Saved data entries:
···
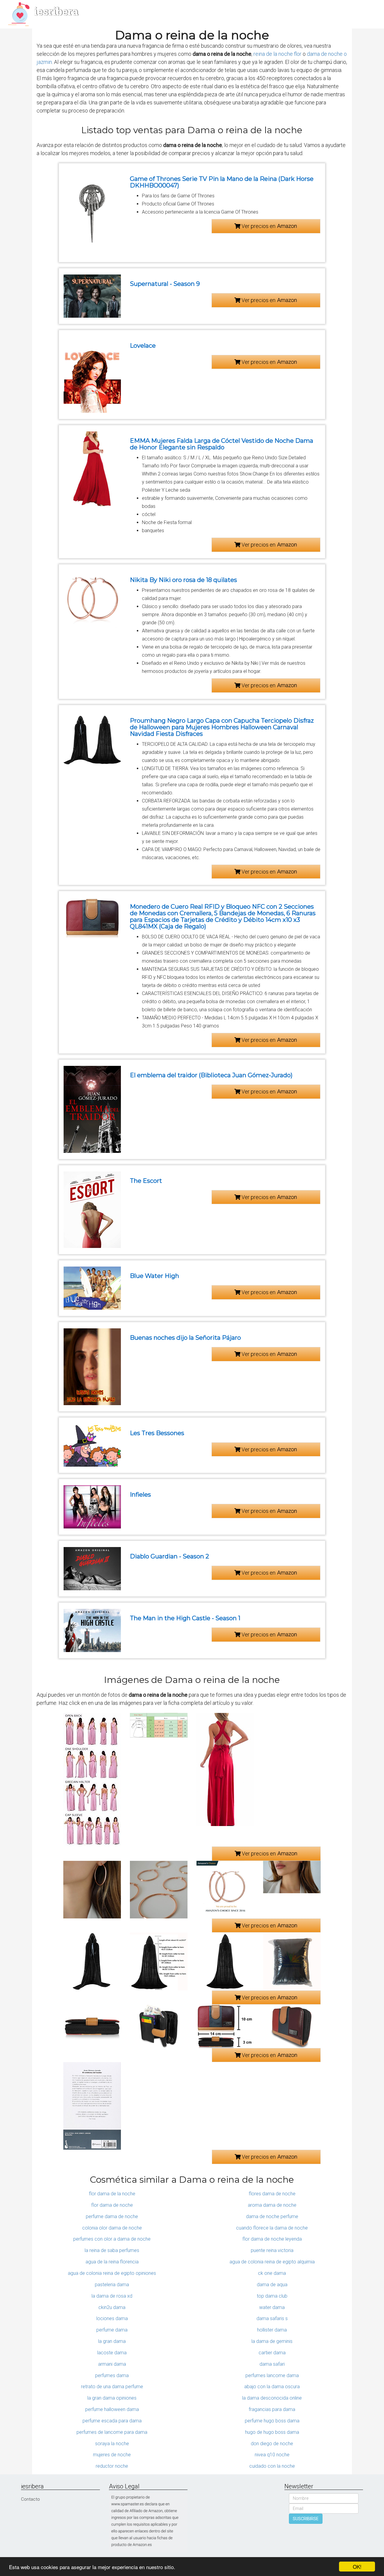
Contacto (30, 2499)
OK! (357, 2566)
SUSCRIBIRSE (306, 2518)
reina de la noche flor (278, 54)
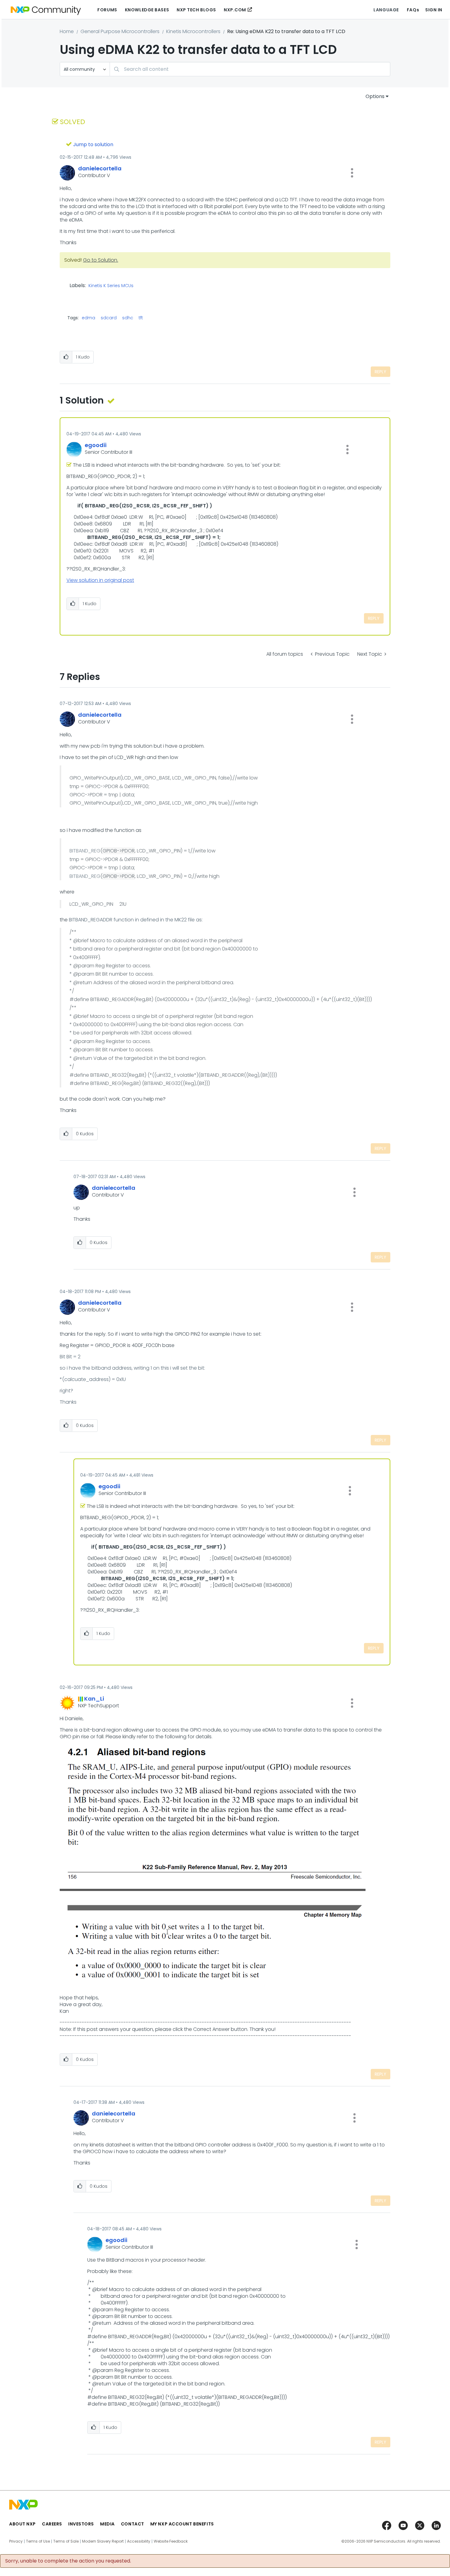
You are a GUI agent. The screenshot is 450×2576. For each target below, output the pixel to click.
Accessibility (138, 2541)
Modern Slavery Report (103, 2541)
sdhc (127, 318)
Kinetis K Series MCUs (110, 286)
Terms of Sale (66, 2541)
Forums (107, 10)
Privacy (16, 2541)
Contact (132, 2524)
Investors (81, 2524)
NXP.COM (235, 10)
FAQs (413, 10)
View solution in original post (100, 580)
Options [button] (375, 96)
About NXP (22, 2524)
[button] (352, 172)
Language (386, 10)
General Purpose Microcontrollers (120, 31)
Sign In (433, 10)
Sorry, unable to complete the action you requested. (68, 2561)
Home (67, 31)
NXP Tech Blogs (196, 10)
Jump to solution (93, 144)
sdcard (109, 318)
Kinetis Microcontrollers (193, 31)
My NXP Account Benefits (182, 2524)
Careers (52, 2524)
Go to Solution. (100, 260)
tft (141, 318)
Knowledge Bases (147, 10)
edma (88, 318)
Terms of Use (38, 2541)
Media (107, 2524)
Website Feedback (171, 2541)
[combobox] (250, 69)
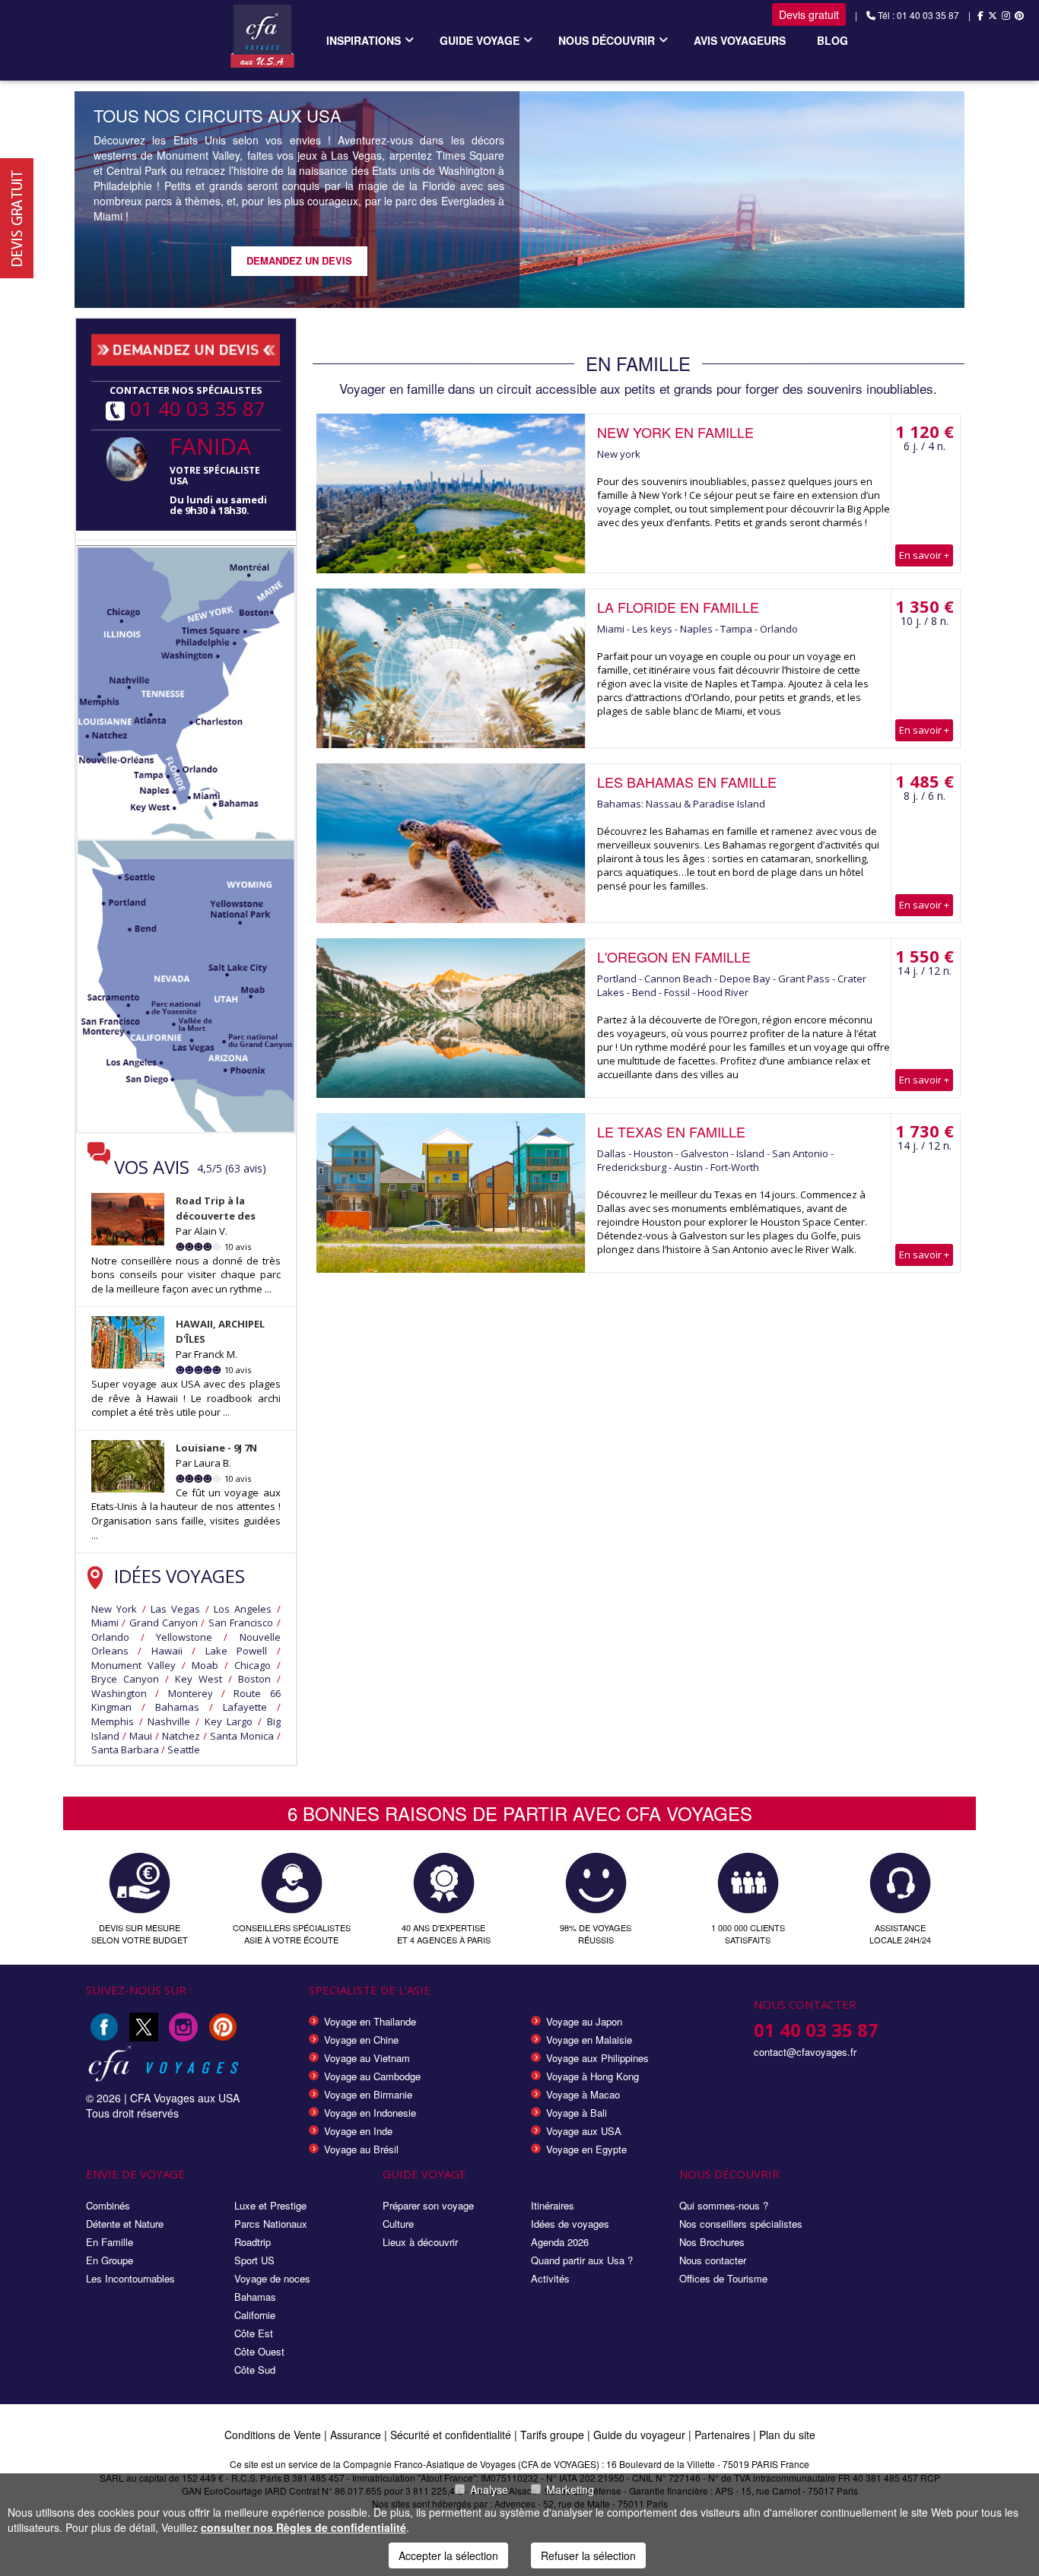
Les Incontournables (130, 2278)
···
● WHAT YOU SHOULD DO
In the entries above, how many lines include the word "Kinetis"? Only the number should be given.

● EXERCISE RESPONSE
2